Although the treble damages provision of § 1708.8 has not extensively interpreted, its language indicates that the decision to treble damages is a discretionary one. Using the statute's legislative history as a guide — which clarifies that it was enacted to provide "a real deterrent, in the form of monetary damages," against "aggressive and often dangerous paparazzi-like behavior" — the court does not believe that the trebling of damages are appropriate here.
Finally, Plaintiffs seek an award of attorney's fees and costs as "prevailing employees" under California's Private Attorney General Act ("PAGA"), California Labor Code § 2699(g). Plaintiffs argue for such an award because their Motion for Judgment on the Pleadings was granted as to the cause of action under Labor Code § 435(a) against Meyer. Upon closer inspection, however, the court finds that judgment against Meyer on the § 435(a) claim is improper. Thus, for the reasons explained below, Plaintiffs are not entitled to an award of fees and costs under PAGA.
Looking at Labor Code § 435(a), that statute imposes liability on employers for causing "an audio or video recording to be made of an employee in a restroom, locker room, or room designated by an employer for changing clothes, unless authorized by court order." Cal. Lab. Code § 435(a) (emphasis added). Thus, as § 435(a) plainly requires, Meyer must have been Plaintiffs' "employer" in order to be found liable for his conduct under that particular statute. But while the statute's language may seem explicit, determining who may actually qualify as an "employer" in this context is not a simple matter. Indeed, a definition of the word as it is used in § 435(a) cannot be gleaned from either the statute or from the Labor Code generally. Moreover, § 435(a) has not been subjected to interpretation by state or federal courts. As a result, the use of "employer" as a predicate to liability creates an ambiguity. At odds are two possible definitions: a common law understanding of "employer," which would exclude supervisors like Meyer, and a more expansive construction, which Plaintiffs believe should be applied here.

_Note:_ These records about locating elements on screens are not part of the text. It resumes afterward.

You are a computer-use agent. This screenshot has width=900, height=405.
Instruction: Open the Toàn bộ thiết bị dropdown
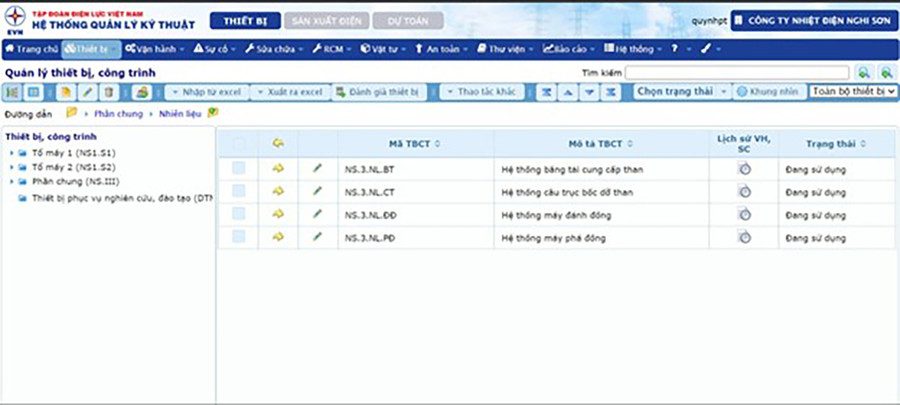click(853, 92)
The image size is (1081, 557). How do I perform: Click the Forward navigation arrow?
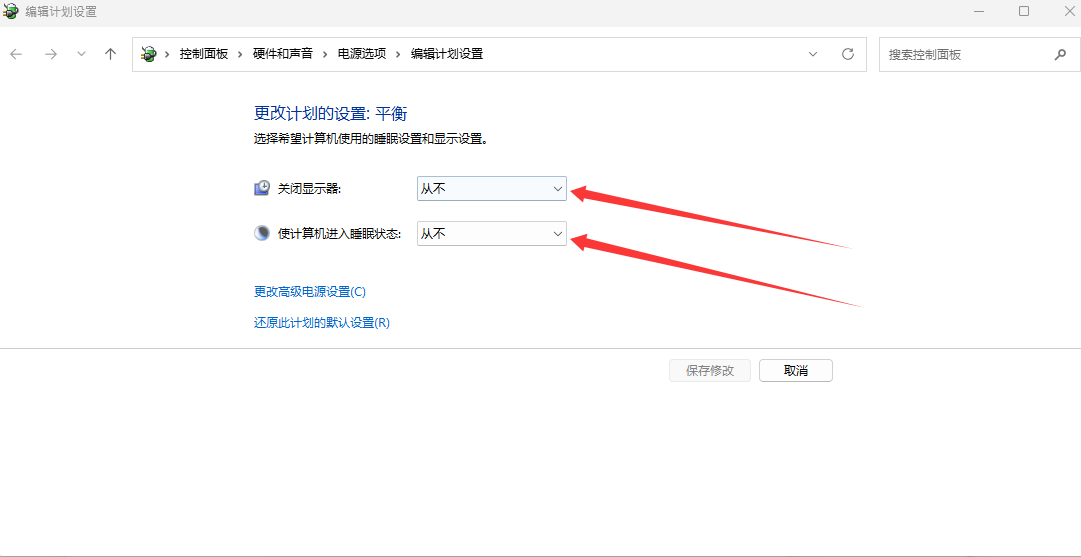tap(50, 54)
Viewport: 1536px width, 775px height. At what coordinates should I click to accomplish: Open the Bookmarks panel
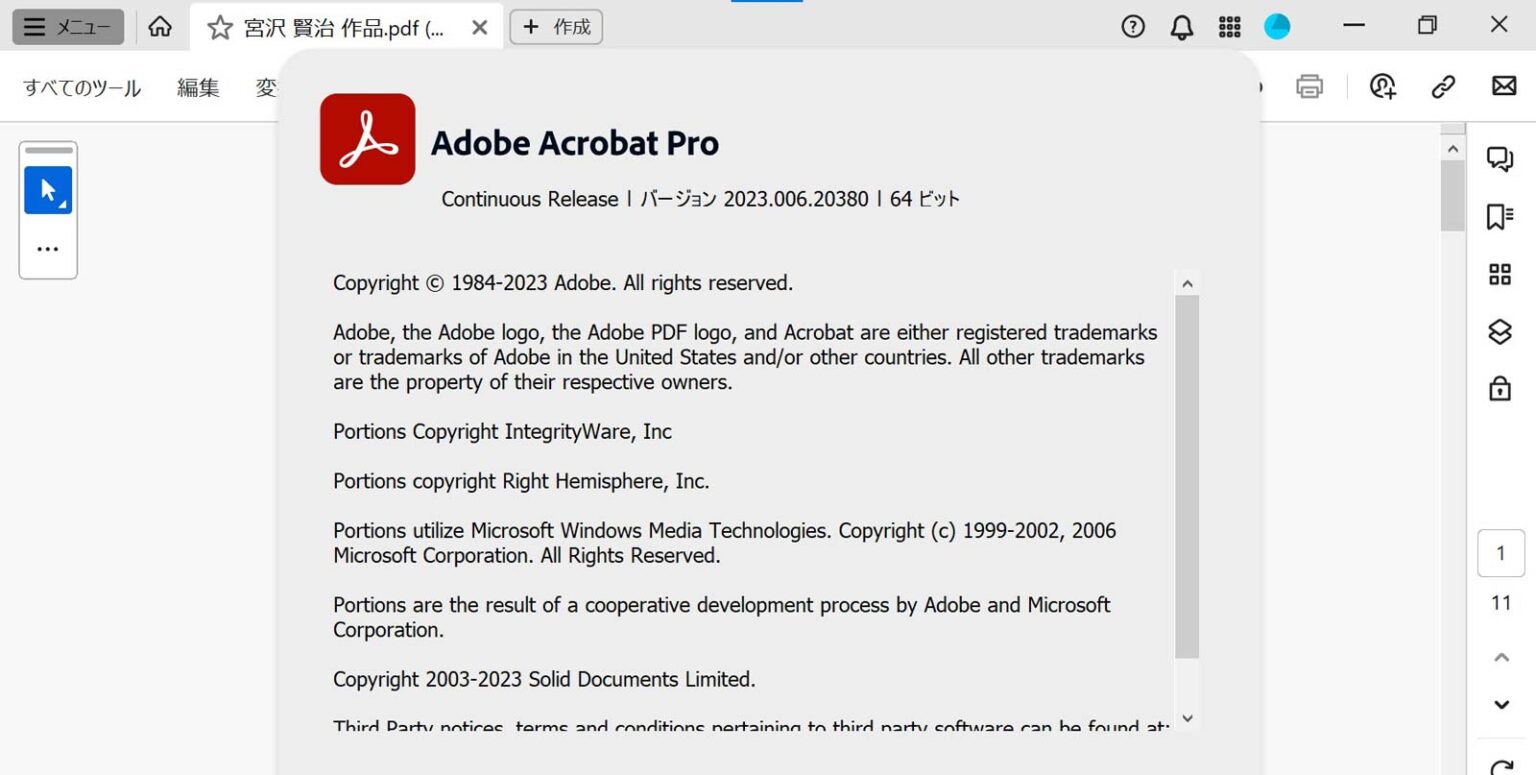tap(1501, 214)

As with any statute, § 435(a) must be interpreted "to determine the Legislature's intent so as to effectuate the law's purpose."
The relevant legislative history is not particularly revealing. What it shows can be inferred from the existence of the statute itself; that § 435 was enacted to clarify "privacy rights in the workplace for both employers and employees" since court decisions had "left a definite gray area in regards to employee surveillance."
Perhaps more revealing is what this legislative history does not show. There is no indication from this history that the Legislature meant to expand the common law definition of "employer" to impose individual liability on supervisors and managers. In that regard, § 435 is distinct from other sections of the Labor Code addressing the payment of wages, such as § 1194, which the California Supreme Court found "unmistakably" included the expanded definition of "employer" promulgated by the Industrial Welfare Commission.
Thus, in the absence of a clear and unequivocal indication from the Legislature to suggest otherwise, the court construes § 435(a) in light of the common law. Doing so excludes Meyer from liability under that statute.
Based on the foregoing, Plaintiffs' Motion for a Determination of Damages (Docket Item No. 69) is GRANTED IN PART and DENIED IN PART.
Damages are awarded to Plaintiffs as follows:
The request for interest on the damages award at a rate of 7% per annum since August 8, 2011, is GRANTED. The request to treble damages pursuant to Civil Code § 1708.8(d) is DENIED. The request for attorneys fees and costs pursuant to Labor Code § 2699(g) or Civil Procedure Code § 1021.5 is also DENIED.
The order entered on September 9, 2013, which granted Plaintiffs' Motion for Judgment on the Pleadings (Docket Item No. 68) is modified such that it is DENIED as to the claim under Labor Code § 435(a), but GRANTED as to all other claims.